Ever since the Calgary Flames missed the playoffs in April, fans and media have been speculating on whether the team’s irrational love affair with general manager Darryl Sutter would blindly ignore his colossal failures of the past 12 months (never mind the past five years), or if the increasingly bizarre series of management stumbles had finally put the Viking Curmudgeon on thin ice.
Well, now we have the answer. He’s on thin ice. Very thin. So thin that the guy likely to take his job is now sitting in the next office down the hall, holding a blow torch and an ice saw.
When the Flames named Jay Feaster as assistant GM on Thursday, the official line was that they’d decided to bring in an experienced NHL exec to help Darryl handle the management of the on-ice product, the scouting, etc. Something they’d been thinking of doing for a long time, Sutter said. Happy to lend a new set of eyes and a different perspective to help Darry out, Feaster said.
Think about the timing. This happened two weeks after the NHL draft, a week after Sutter made a couple of a the strangest free-agent decisions not just in Flames history, but in the entire history of the league (and, I might add, a day after several of the Flames’ scouts were fired).
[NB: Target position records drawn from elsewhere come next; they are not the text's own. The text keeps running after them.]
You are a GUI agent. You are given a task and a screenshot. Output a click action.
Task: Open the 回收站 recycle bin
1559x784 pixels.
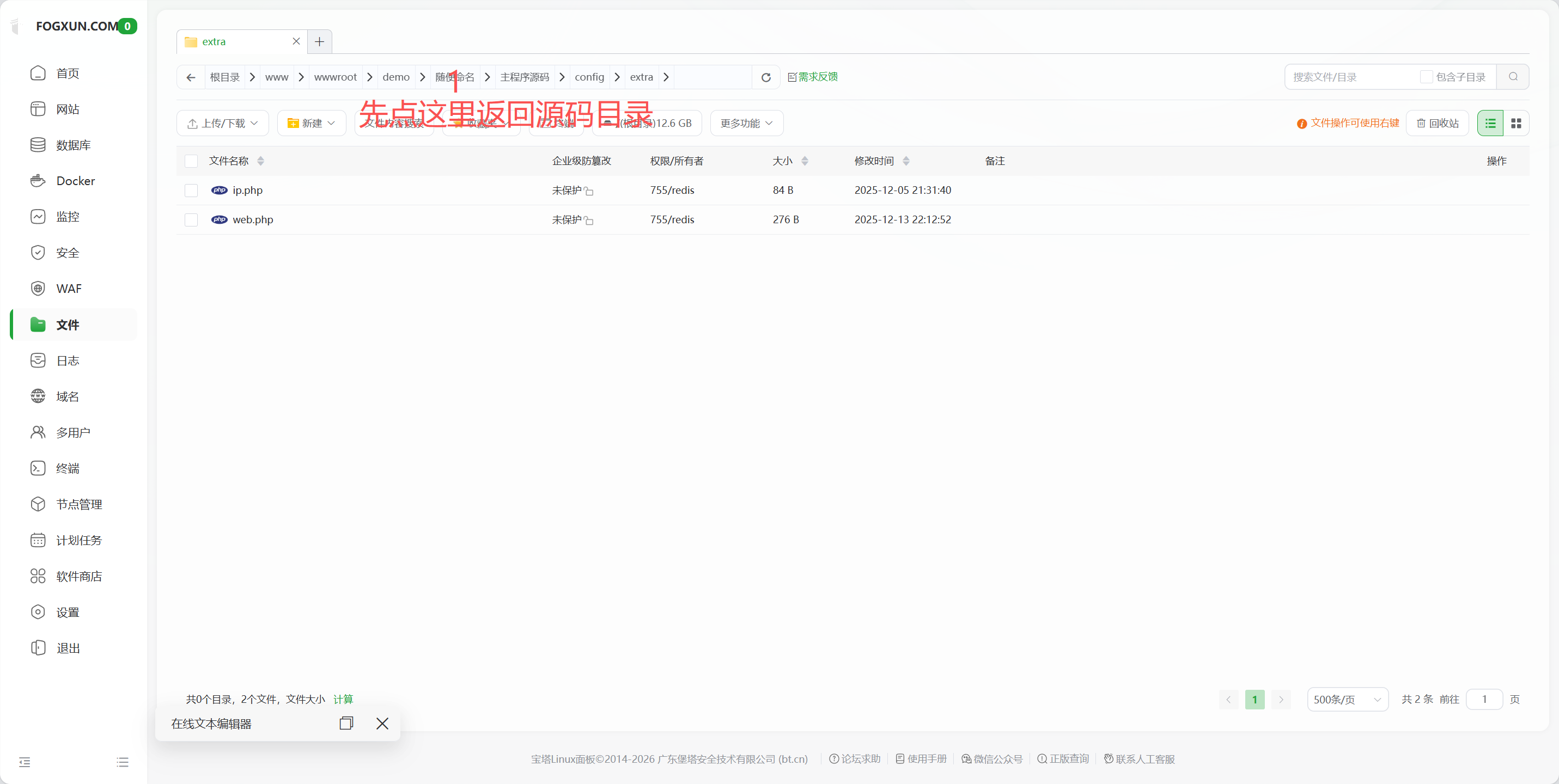point(1438,123)
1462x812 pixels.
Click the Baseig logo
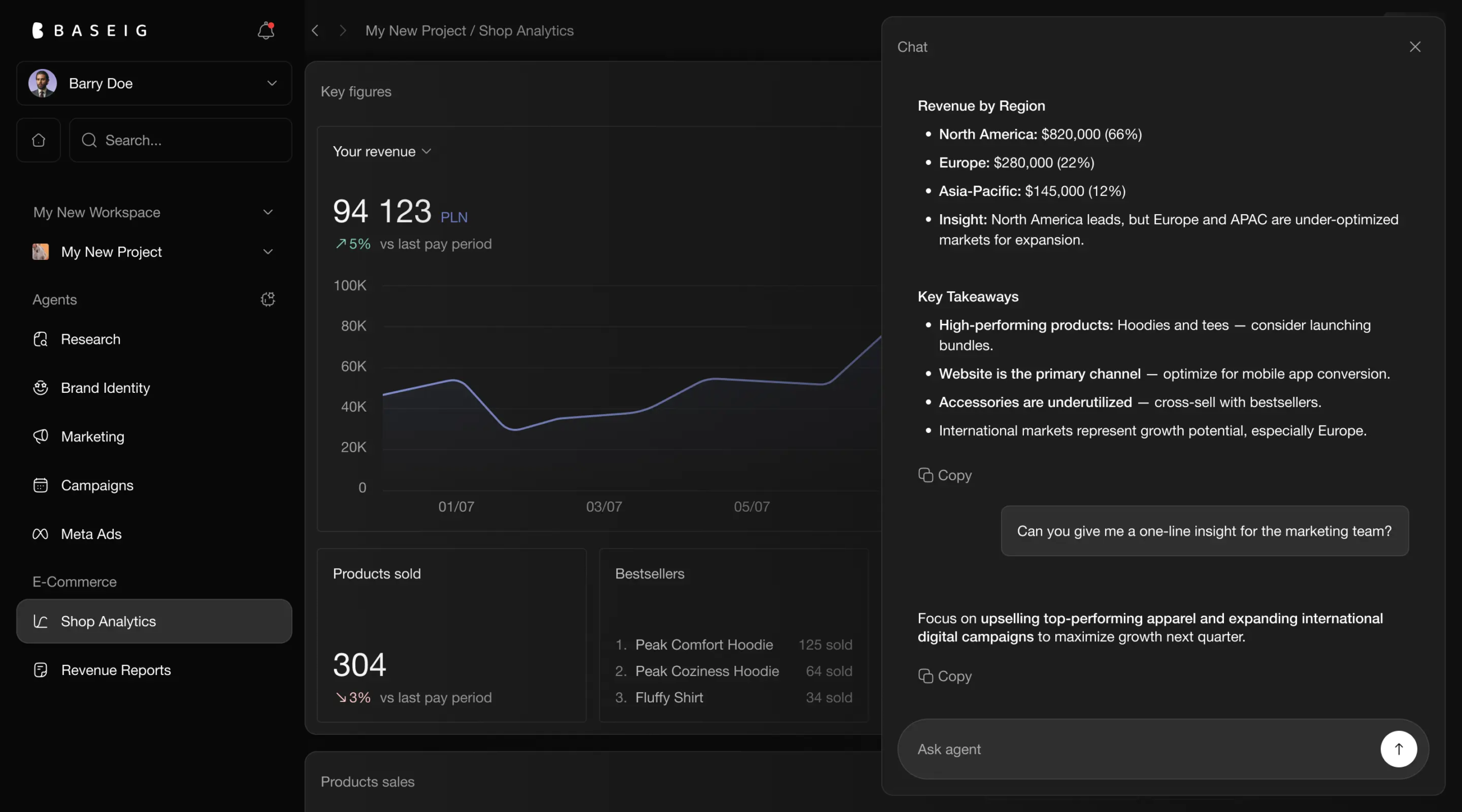pos(90,30)
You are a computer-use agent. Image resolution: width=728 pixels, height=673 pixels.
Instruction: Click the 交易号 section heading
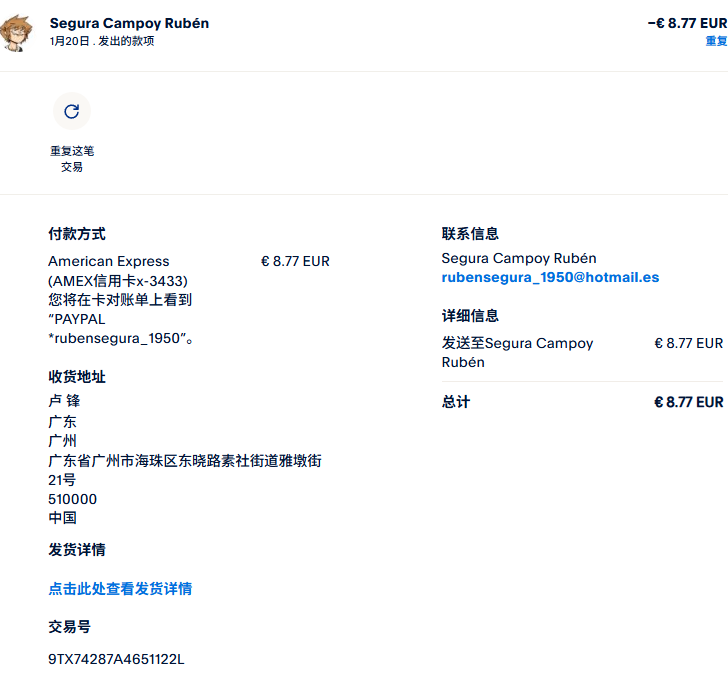(70, 627)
If the Flames were really adding a senior hockey exec based on a long-term plan they’d been working on for some time, wouldn’t you do that before the draft and free agency, to capitalize on that new assistant GM’s wisdom and experience now, rather than have to wait months before his talents will have any impact? Why do it immediately after the draft and free-agent frenzy – both of which garnered the Flames poor reviews?
The answer – based largely on my best guess, but it all fits – is that Flames ownership has had enough. They gave Sutter the benefit of the doubt one last time, but when they saw the total lack of creativity and common sense he exercised over the past two weeks (see the Olli Jokinen file if you need any further evidence), they decided it was time to slip a noose around the GM’s neck and see how it fit.
In Feaster, the Flames now have in place a hockey man fully capable of taking over the GM’s job at a moment’s notice. This is the guy who quickly turned the Tampa Bay Lightning from an out-of-the-playoffs also-ran when he took over in 2002 to Stanley Cup champions (at the expense of the Flames) in 2004. He’s got a strong draft record and has learned some lessons about wrestling with the salary cap that have yet to sink into Darryl Sutter’s thick skull.
In the past month or so there had been rumours that the Flames were ready to bring in someone at assistant GM who would be groomed to take over if and when Sutter would get shown the door and/or kicked further upstairs where he could do less harm to the on-ice product. The name of Kelly Kisio, the hugely successful GM of the Flames-owned WHL franchise the Calgary Hitmen, had surfaced often. But the one big knock against Kisio – and one reason for skepticism about that rumour – was that he had no management experience at the NHL level, so would be a risky successor if Sutter was given the boot.
With Feaster, that issue is solved. Now the Flames ownership have a built-in safety net should they decide to get rid of Sutter.
If nothing else, this is a screaming signal to Darryl Sutter: You’re hanging on by a thread. We have a guy ready and able to take your job, he’s already on the payroll, he’s learning everything about the organization so when the time comes, we can do this with one quick swing of the axe, quick and painless. Well, painless for the team, anyway. Sutter might feel a bit of a sting.
My sense is that the Sutters – Darryl and kid-brother head coach Brent – might have until November to either rescue their jobs or hang themselves. If the Flames have a poor first month, one or both will be gone – more likely than not, both. The time for the endless fiddling and the arrogant bullshit from the front office is over; it’s produce with the mess you’ve cobbled together, or pack up and head back to the cow pasture in Viking, Alta. where you came from.
As an aside, I loved the story of the first thing Flames co-owner Murray Edwards said to Feaster when he met the ownership after taking the job this week. Edwards shook Feaster’s hand and simply said, “That puck was IN, you know.” – a reference to the controversial Cup-winning-goal-that-never-counted, the one that may or may not have crossed the line off the Flames’ Martin Gelinas in the third period of Game 6 of the 2004 Cup. Good thing Murray doesn’t hold grudges, eh?